START READING TEXT

Last week I was viewing the online album for a wedding some friends had recently attended in Sussex. A nice professional website from a (very expensive) London -based photographer set the tone, but I winced when I reached the gallery and found a staggering 511 pictures to look through ! Why do today’s wedding photographers feel the need to overshoot to such a ridiculous extent ? Every minute of the day had been captured, but what was lacking were any single, definitive shots that said “our special day”. There was no attempt to inject any feeling of magic or romance into the pictures, just page after page of unedited images. Regrettably the ease of digital photography has bought about a lazy, lacklustre way of shooting. Why make an effort when you can machine-gun your way through the day completely foregoing some of the basics of composition and decent lighting ?
With my own 30th wedding anniversary just weeks away, I looked back at my own album of wedding photos to see the story being told beautifully in just 30 pictures. My bride looked dreamy and stunning, and the groups were well-ordered and smart. There are no close-ups of canapes, shoes or pretentious table decorations, just a perfectly-crafted and memorable record of the most important day of our lives.

END READING TEXT
START COLLECTED MATERIAL

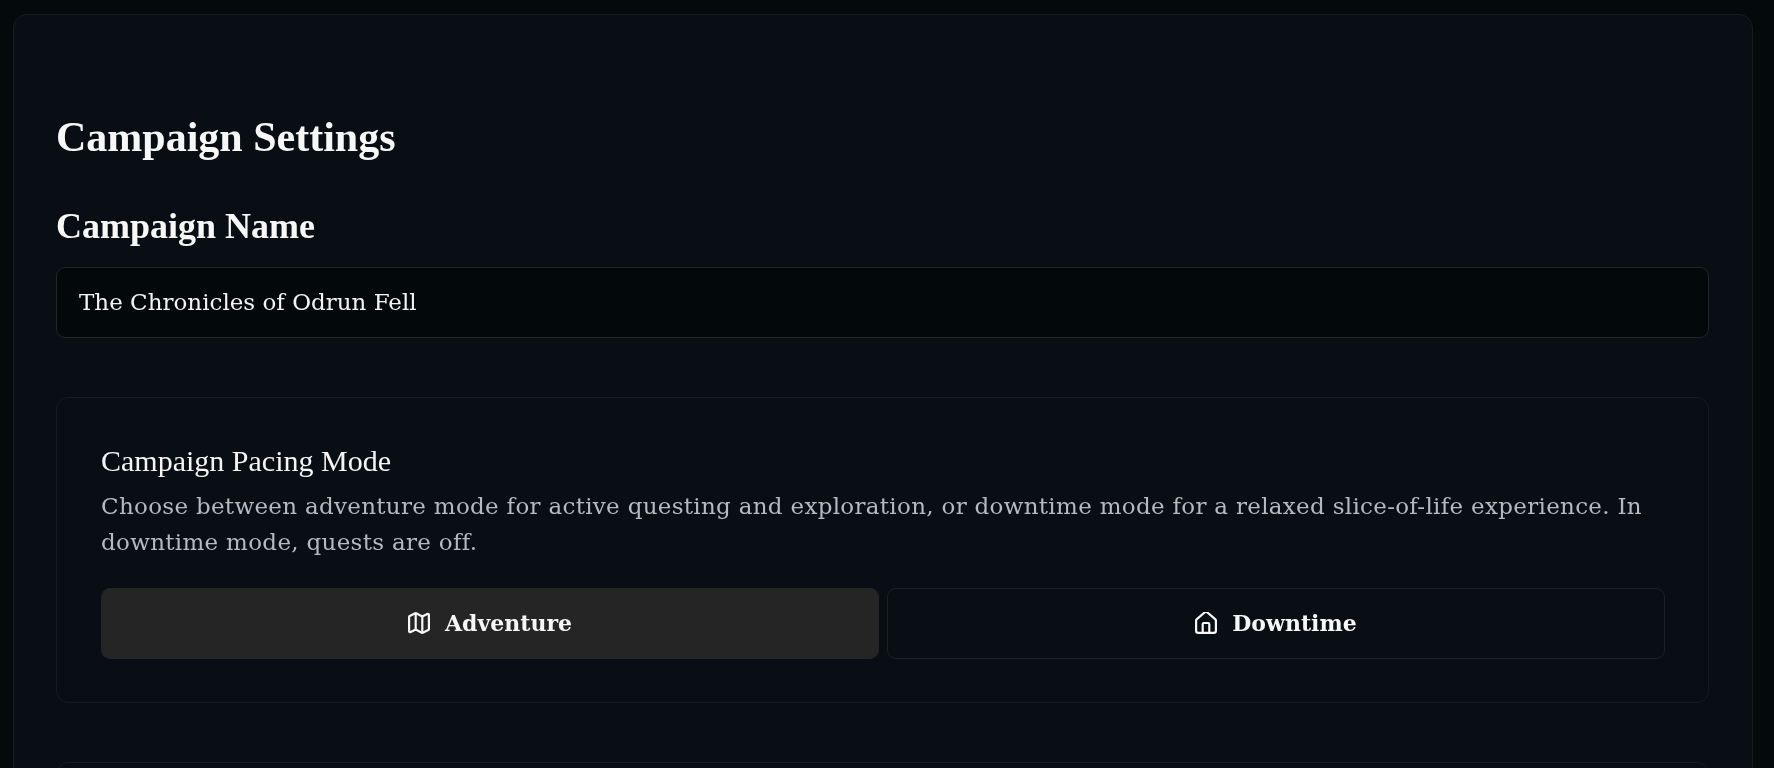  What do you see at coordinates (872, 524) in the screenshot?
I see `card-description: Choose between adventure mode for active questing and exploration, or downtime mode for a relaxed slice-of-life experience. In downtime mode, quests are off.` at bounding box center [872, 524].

END COLLECTED MATERIAL

Continue the piece on wedding photography from its last sentence.

Whilst I appreciate that it is fun to have all those extra candid moments captured, I think the true essence of the day risks being lost in the sheer volume of images on offer. Can any professional photographer honestly claim that they can produce 500 good photographs (that’s one a minute) in eight hours ? Of course not – its impossible – which means that a lot of the images being offered become no more than padding. I think a return to “less is more” would give wedding photographers some credibility again. There are some practitioners (and friends of mine) out there who still take their time and produce really great, lasting work, but they are sadly few and far between.
So if you’re looking for a wedding photographer (other than my mates Andy, Mark or Michel !) in the near future let me offer this tip. If there are any pictures of vol-au-vents in their portfolio make your polite excuses… and leave !
Would you really want this in your wedding album ? (photographers name removed to avoid embarrassment)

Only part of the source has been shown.